TRECHO DO DOCUMENTO:
══════════

Conversamos com usuários, descobrimos de onde surgiu o aplicativo, quem tem se destacado lá dentro, as críticas levantadas e como a moda entra nessa história.

ESPERA, CLUB O QUÊ?

É a pergunta que você deve estar se fazendo caso tenha tirado os últimos dias para ficar off e despressurizar. Do contrário, é bem verdade que foi quase impossível desviar de menções ao novo app. No Twitter e nos Stories do Instagram, prints das tais “salas” se espalharam rapidamente.

Em resumo, a plataforma é um híbrido de sala de bate-papo, TED talk, podcast e mesa de boteco – tudo ao vivo e mediado tanto por pessoas comuns, quanto por celebridades, artistas e lideranças que já povoam a plataforma.

“O aplicativo surgiu em abril do ano passado”, conta NaNa Maia, que é cineasta, empreendedora e, agora, representante do Clubhouse no Brasil. “Ele foi se desenvolvendo em fases. Na primeira, estavam lá, de fato, os “tech bros”, homens brancos e ricos, em sua maioria, que se fecham em uma panelinha no Vale do Silício – mas estavam, também, dentre os 220 investidores do negócio, 180 pessoas negras.” Na segunda e na terceira fase, NaNa explica que foram convidados líderes, atletas e talentos para conhecer o espaço, dando tempo hábil ao time, que até pouco tempo era constituído de apenas oito pessoas, para se preparar para a entrada de artistas e celebridades.

══════════

REGISTROS:
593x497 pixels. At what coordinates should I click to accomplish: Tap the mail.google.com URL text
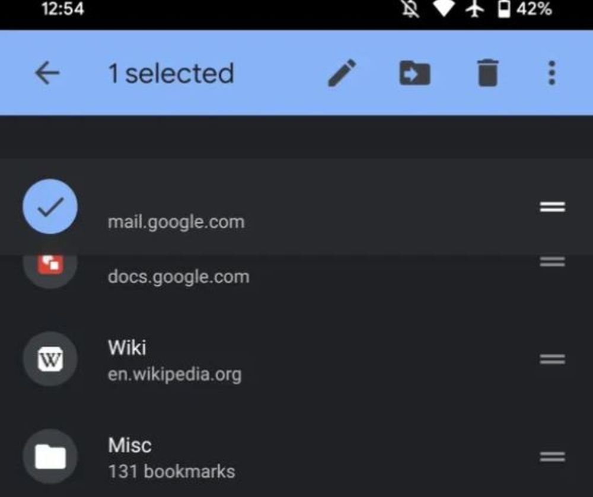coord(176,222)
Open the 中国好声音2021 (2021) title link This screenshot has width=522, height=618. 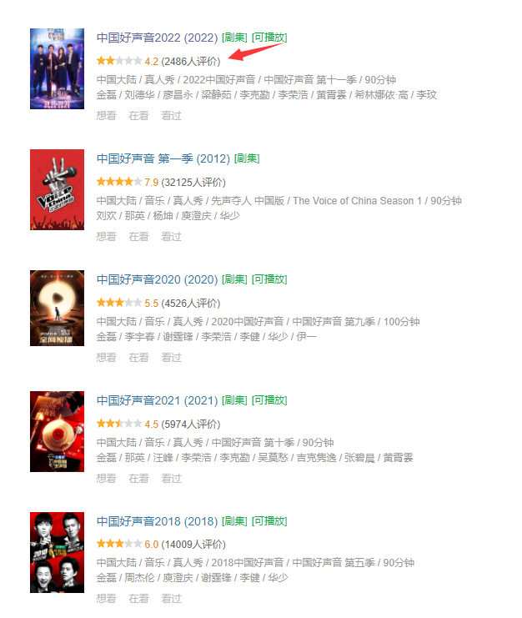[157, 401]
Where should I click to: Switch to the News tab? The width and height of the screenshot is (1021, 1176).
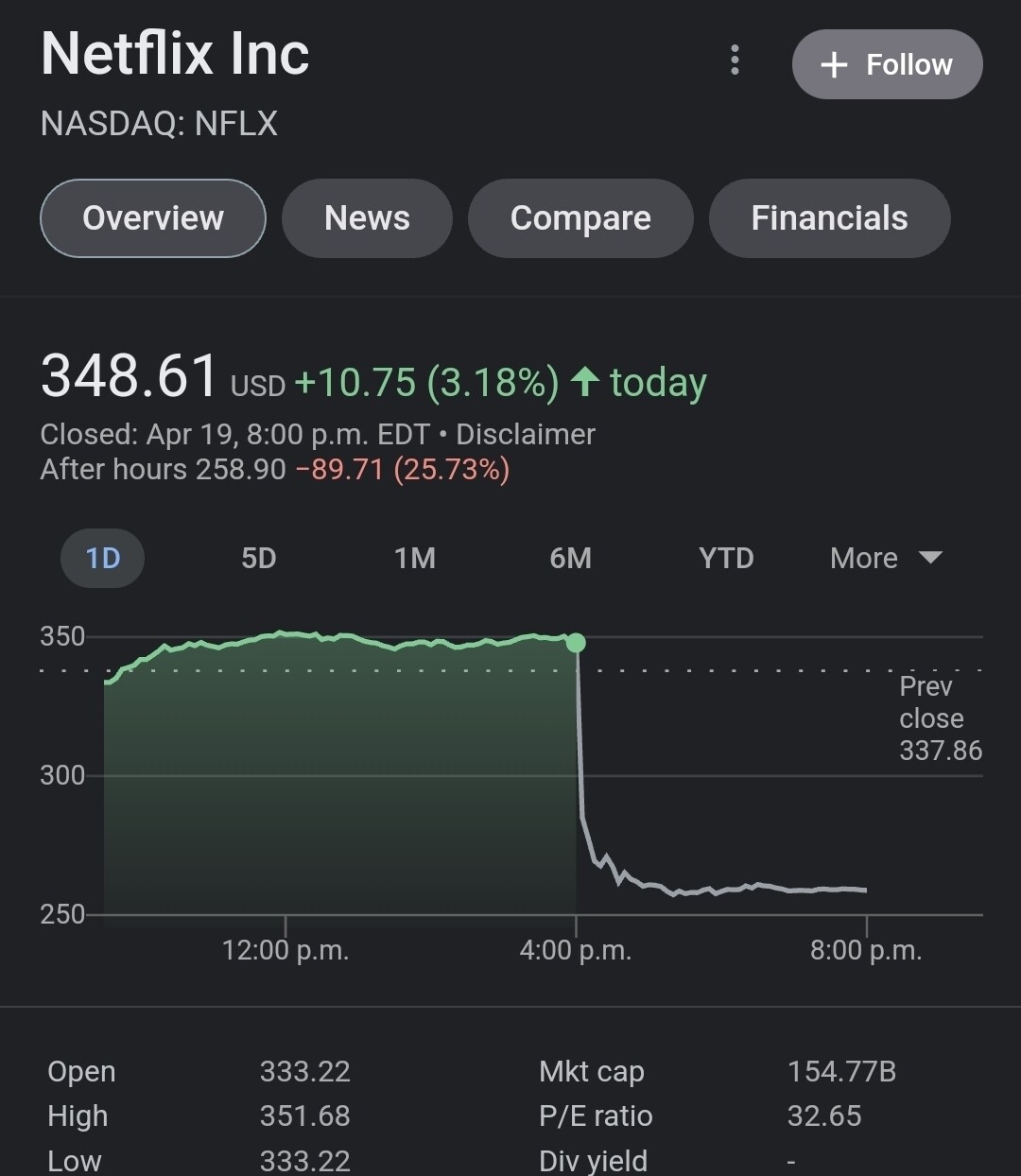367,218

══════════

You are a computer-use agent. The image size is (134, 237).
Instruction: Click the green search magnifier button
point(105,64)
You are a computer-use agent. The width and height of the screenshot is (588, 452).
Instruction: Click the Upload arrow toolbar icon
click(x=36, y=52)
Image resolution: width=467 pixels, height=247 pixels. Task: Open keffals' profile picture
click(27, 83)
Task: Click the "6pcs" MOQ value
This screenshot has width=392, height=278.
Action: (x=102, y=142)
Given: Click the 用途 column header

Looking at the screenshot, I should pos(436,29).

══════════

Resuma em duas frases o trecho sobre o aplicativo Clubhouse.

O Clubhouse é uma plataforma que mistura sala de bate-papo, TED talk, podcast e mesa de boteco, com conversas ao vivo mediadas por pessoas comuns, celebridades, artistas e lideranças, e prints de suas salas se espalharam rapidamente no Twitter e nos Stories do Instagram. Segundo NaNa Maia, representante do aplicativo no Brasil, ele surgiu em abril do ano passado e se desenvolveu em fases: na primeira estavam sobretudo os "tech bros" do Vale do Silício, e nas seguintes foram convidados líderes, atletas e talentos, o que deu tempo à equipe para se preparar para a entrada de artistas e celebridades.